Скобельцын, петербуржец из дворян, всю жизнь положивший на Псков, под занавес сказал: пропала, мол, жизнь. Считал, что реставрация не нужна, потому что мы застыли, стали цитатой. На Западе человек живет в истории, потому как он ее от себя не отделяет: для него важно и необходимо жить именно в родовом доме, поддерживать его, ведь он принадлежит семье, скажем, с XV века. А у нас история - снаружи, в виде музеев. В литературе, считает Курбатов, то же самое: "Бердяев, Шмелев, Ильин - все вывезли на парах, в конце концов, их у нас напечатали. И что же? Да мы не пытались к этой философии приблизиться, развить ее..."
Входим в храм Николы со Усохи. Он вытянут по вертикали, завершается изнутри белым, шероховатым куполом, в самой архитектуре слышится молитва. А батюшка расстарался, соорудил иконостас, похожий на дешевую декорацию.

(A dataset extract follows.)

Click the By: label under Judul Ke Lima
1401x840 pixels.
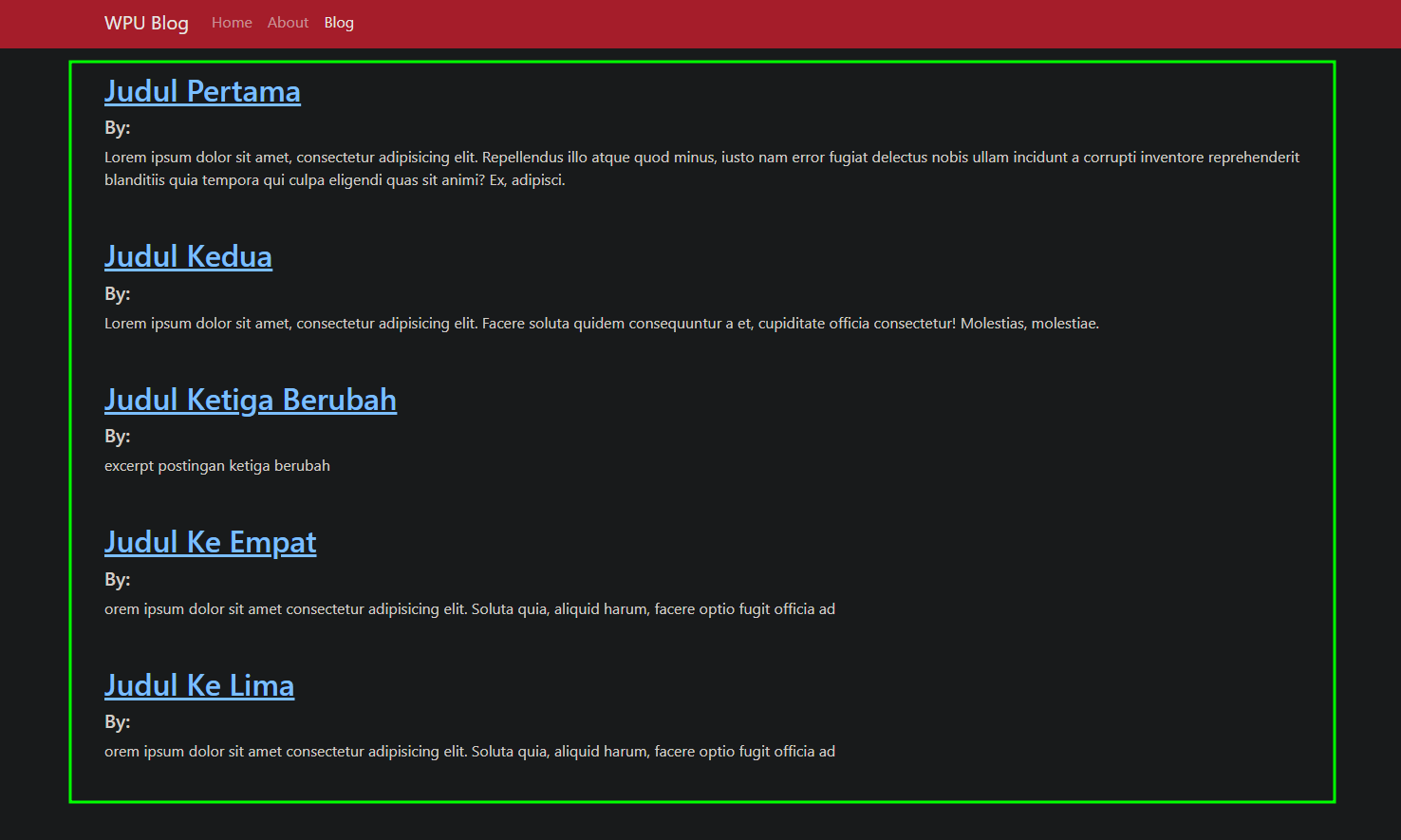point(118,722)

- Сегодня в батюшки приходят молодые люди с улицы, - говорит Курбатов. - Им хочется, чтоб храм скорее заработал. Вот они и ставят быстро фанерный иконостас, заказывают кому попало бумажные иконы. И храм, который сам Скобельцын восстанавливал, убирая все лишнее, чтоб вы слышали эту молитву, становится затрапезным. Получается, что даже атеист Скобельцын, который с церковью был в холодных отношениях, все равно был молитвенней, серьезней и строже. Стоит ли удивляться, почему и молитвы-то наши такие бесплодные?!
Курбатов считает, что, отказавшись в эпоху рыночной экономики говорить высокие слова - сейчас модно быть очень конкретными, - мы оставили лазейку для большого злодейства. "Государство без идеологии - как церковь без веры, оно висит в воздухе. Оно не пронумеровало принципы морального кодекса, обязательные для гражданина. У нас каждый сам себе гражданин, сам себе патриарх, сам себе правительство. Поэтому и оказались мы в хаосе - эстетическом, нравственном и даже в религиозном. Хотя и притворяемся, что уж в религиозном-то - совершенно здоровы".
Вот истинная причина того, почему буквально на наших глазах гибнет псковская старина. Нельзя же превращать восстановление храмов в евроремонт! Они же штукатурились вручную, их стены помнят тепло рук мастеров - там неровности, бугорки - в них-то все и дело! Отсвет от свечей в них играет, они дышат, живут...
А мне: о чем ты, милая? Какие стены? Кризис! И под эту песню передергивают и переписывают историю. А то и вовсе отменяют. А история - она заповедник, какие бы имена ни носил: Пушкинский, церковь Богоявления, Николы со Усохи...
Кто за нас жить-то правильно будет - Пушкин?